Cost of Reconstruction
Getting apartment buildings ranked C or D may come with its set of problems. These problems are mainly redesigning all the apartments, changing the roofs, and even repainting. They’re expensive and could heavily disrupt your budget.
Tips for Buying an Apartment Building
Investing in apartment buildings is complex, but we’ve brought the basics of apartment investing for beginners to help newbies get started on this profitable venture.
Determine the Apartment Building Type Based on Your Budget
To start your journey to owning a property, you need to determine your finances and conclude on which class of apartment building is suitable for your budget. Take into consideration the choice of location and number of units. This will be helpful when you begin searching or enlisting the help of a real estate agent to find apartments for you.
This decision is necessary so that you can calculate the potential ROI after factoring in all the hidden costs required to make the building your own. It also helps you to choose if you want to manage the building personally or you have space in your budget to hire a facility management firm.
Hiring the firm will take the stress of dealing with regular matters associated with owning a multi-family complex.
Make Proper Findings
Before you approach the owner of the building to make an offer, conduct a thorough analysis of the entire building. Essential parts of the analysis should contain the condition of the building, inbuilt amenities, the location, the amount charged as rent in the area, and the number of units available for sale.
This analysis will be helpful during negotiations because location is essential for determining taxes and resale value. The rent will influence the amount you’ll charge your tenants, affecting your monthly cash inflow.
You can start negotiations yourself or enlist the help of a real estate agent. As with all the methods of buying real estate, you can finance it with cash, or mortgage. However, government institutions don’t finance mortgages of commercial properties containing 5 or more units.

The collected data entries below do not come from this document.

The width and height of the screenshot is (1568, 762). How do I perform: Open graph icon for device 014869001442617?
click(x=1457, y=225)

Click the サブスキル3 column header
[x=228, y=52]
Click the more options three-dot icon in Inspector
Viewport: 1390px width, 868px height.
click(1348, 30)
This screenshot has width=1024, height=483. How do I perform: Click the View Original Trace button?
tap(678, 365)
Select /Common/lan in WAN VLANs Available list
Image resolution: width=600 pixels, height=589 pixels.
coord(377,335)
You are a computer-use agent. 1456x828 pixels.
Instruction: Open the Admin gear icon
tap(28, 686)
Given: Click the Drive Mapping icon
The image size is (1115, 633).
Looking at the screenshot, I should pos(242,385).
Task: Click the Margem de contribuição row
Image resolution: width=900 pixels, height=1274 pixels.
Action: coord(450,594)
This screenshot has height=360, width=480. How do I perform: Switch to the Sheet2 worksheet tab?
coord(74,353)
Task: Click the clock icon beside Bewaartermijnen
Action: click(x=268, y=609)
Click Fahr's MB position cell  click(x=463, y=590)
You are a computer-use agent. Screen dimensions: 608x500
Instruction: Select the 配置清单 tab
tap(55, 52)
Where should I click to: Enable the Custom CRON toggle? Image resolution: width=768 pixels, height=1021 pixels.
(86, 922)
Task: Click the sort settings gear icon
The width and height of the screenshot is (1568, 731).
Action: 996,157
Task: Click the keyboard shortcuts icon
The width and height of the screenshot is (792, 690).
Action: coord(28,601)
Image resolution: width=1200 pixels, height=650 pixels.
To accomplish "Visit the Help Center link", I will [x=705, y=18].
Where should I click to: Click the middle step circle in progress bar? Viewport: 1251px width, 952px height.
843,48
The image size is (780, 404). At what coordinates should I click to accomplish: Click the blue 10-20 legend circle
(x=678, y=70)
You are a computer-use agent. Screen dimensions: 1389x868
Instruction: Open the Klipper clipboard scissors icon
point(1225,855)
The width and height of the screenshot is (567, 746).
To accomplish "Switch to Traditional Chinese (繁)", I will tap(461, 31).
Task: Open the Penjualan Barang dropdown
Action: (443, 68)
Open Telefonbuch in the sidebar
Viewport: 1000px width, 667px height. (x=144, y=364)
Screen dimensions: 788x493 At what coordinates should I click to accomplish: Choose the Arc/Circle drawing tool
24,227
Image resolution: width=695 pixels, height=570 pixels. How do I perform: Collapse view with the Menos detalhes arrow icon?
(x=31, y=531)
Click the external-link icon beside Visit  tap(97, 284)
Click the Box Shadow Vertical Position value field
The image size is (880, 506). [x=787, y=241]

If you’re considering a mortgage option, approach private lenders. While their interest rates may be high, they focus on the ROI of the property and not your personal income.
Pros and Cons of Apartment Complexes Investment
As with all types of real estate investment, there are advantages and disadvantages to buying apartment buildings.
- Down payment for the mortgage method for an apartment complex is usually low (between 25 to 30 percent). It could also be lower
- Better chance at increased ROI to build an account portfolio
- Good tax incentives such as reduction in mortgage interest tax
- Lenders will consider the potential ROI of the property rather than the intending owner’s personal finances
- Increased chance of resale value
- Diversification of source of income
- Regular safety compliant checks can be expensive
- The units may need to be renovated regularly because of poor handling by the tenants
- Some of the amenities in the building may become obsolete, posing as a liability to the owner
- Although the resale value may be high (depending on the location and other factors), it may take a while to resell the property, even with the help of a seasoned real estate agent
- It’s generally more expensive to purchase units of an apartment building as compared to a single-family home
While we’ve focused on apartment investing for beginners, there are lots of technicalities involved in owning your first apartment building. An apartment building is a huge investment with a reliable and viable investment that can pay off years later, rewarding you with a steady monthly income.
If you’re interested in buying an apartment building, you need to put in the work and watch out for openings for affordable apartment buildings that will attract tenants immediately. Getting started in real estate investing is hard at first, but the possibility of earning steady income over long periods should be enough motivation.